I am reading this: http://www.cs.cmu.edu/~tom/mlbook/Joint_MLE_MAP.pdf

I found it extremely useful. However, I am a bit confused about the difference between $P(D|\theta)$ and $P(\theta|D)$.

The document first declares D as a sequence of $n$ consecutive coin tosses each of which is independent of each other and $\theta$ is the probability of, say, heads, that we are trying to predict. (For example, D=1010001001)

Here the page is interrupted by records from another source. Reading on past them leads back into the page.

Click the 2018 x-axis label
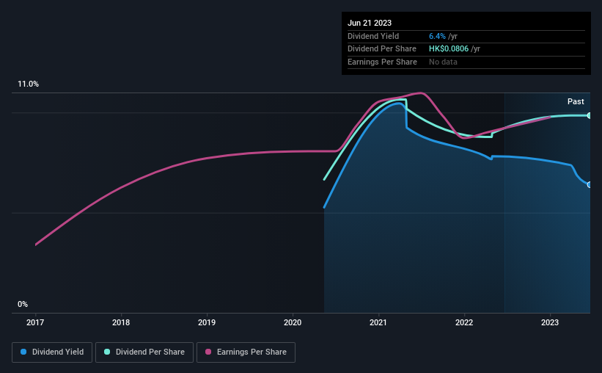 (121, 322)
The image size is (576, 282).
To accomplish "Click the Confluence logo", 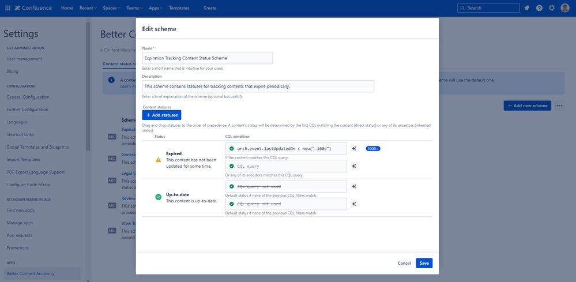I will click(x=34, y=8).
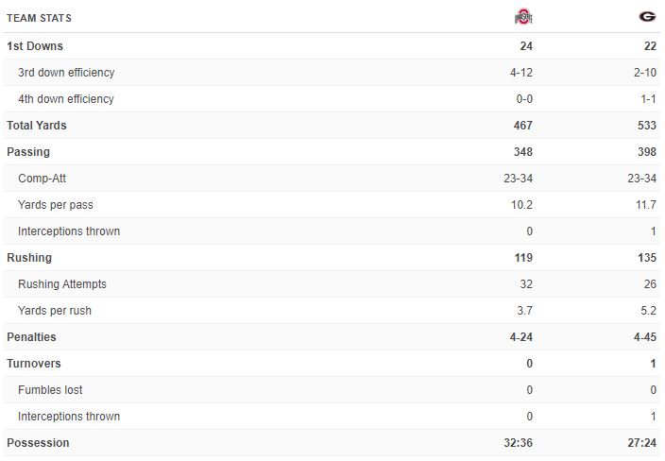Select the Passing row label

28,152
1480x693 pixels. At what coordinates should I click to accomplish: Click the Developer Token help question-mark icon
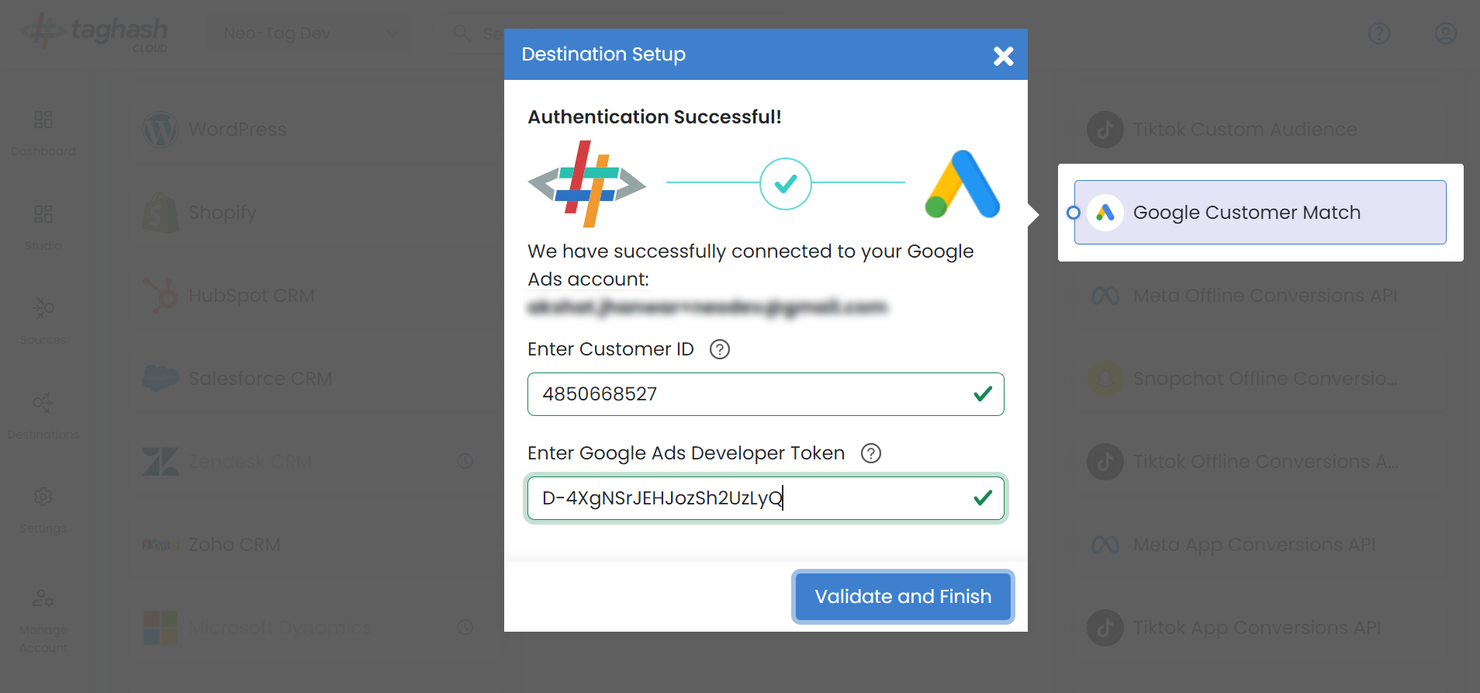click(x=871, y=453)
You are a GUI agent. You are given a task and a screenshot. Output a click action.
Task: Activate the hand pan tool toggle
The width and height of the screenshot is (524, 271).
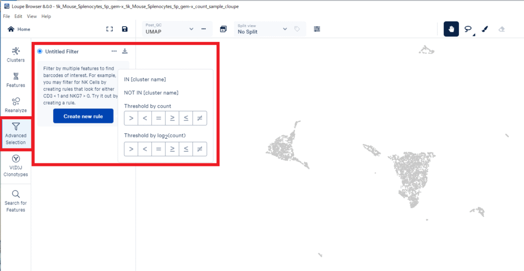tap(451, 29)
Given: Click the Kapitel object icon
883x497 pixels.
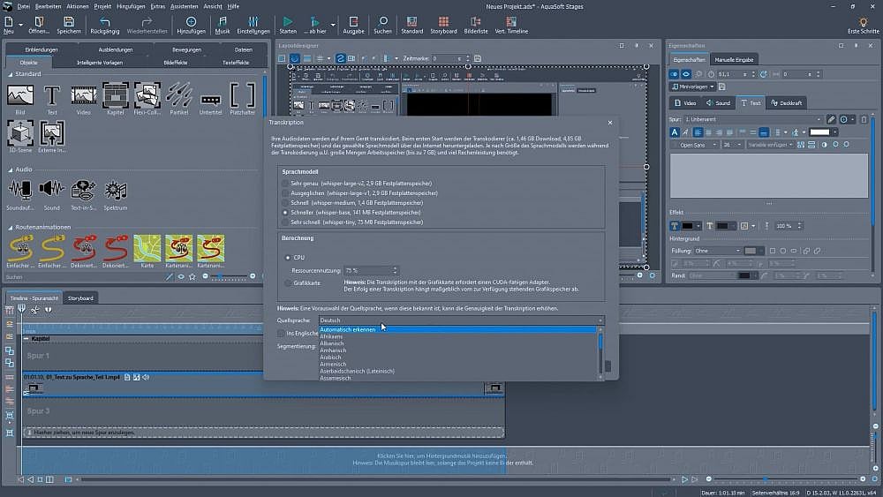Looking at the screenshot, I should [x=116, y=94].
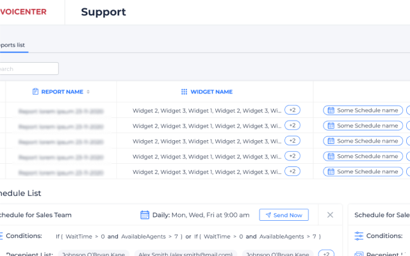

Then, it says Maximum Likelihood Estimation (MLE) defines $\theta$ by,

$$ \theta^{\mathrm{MLE}} = \underset{\theta} {\mathrm{argmax}} ~ P(D~|~\theta). $$

If we see $\alpha_0$ heads and $\alpha_1$ tails in D ($\alpha_0 + \alpha_1 = n$), we should maximize,

$$ \theta^{\alpha_0}. (1-\theta)^{\alpha_1} $$

Then, document uses derivation of this and sets it to $0$ to find which $\theta$ maximizes that quantity. Until this point everything is clear on my mind.

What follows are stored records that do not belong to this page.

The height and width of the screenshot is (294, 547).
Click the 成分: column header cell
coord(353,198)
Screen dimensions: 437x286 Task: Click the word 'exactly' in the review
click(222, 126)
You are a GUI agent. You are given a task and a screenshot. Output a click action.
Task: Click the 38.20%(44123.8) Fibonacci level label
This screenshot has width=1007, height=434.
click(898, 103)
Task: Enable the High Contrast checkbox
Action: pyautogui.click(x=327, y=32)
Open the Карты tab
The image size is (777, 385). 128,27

Then, it switches to Maximum a Posteriori Probability Estimation (MAP). And it says we should maximize $P(\theta~|~D)$ for MAP, which is,

$$ \theta^{\mathrm{MAP}} = \underset{\theta} {\mathrm{argmax}} ~ P(\theta~|~D). $$

and it uses Bayes formula to translate $P(\theta~|~D)$ to $P(D~|~\theta)$. In the process of conversion $P(\theta~|~D)$ to $P(D~|~\theta)$, we also get $P(D)$ and $P(\theta)$,

$$ \theta^{\mathrm{MAP}} = \underset{\theta} {\mathrm{argmax}} ~ P(\theta~|~D) = \underset{\theta} {\mathrm{argmax}} ~ \frac{ P(D~|~\theta) P(\theta) }{P(D)}. $$

My questions are:

  1. I can understand $P(D~|~\theta) = \theta^{\alpha_0}. (1-\theta)^{\alpha_1}$ in this example. However, I am having hard time to grasp what does $P(\theta~|~D)$ mean conceptually in this example.
  2. What does $P(\theta)$ and $P(D)$ mean in the last equation in this concept?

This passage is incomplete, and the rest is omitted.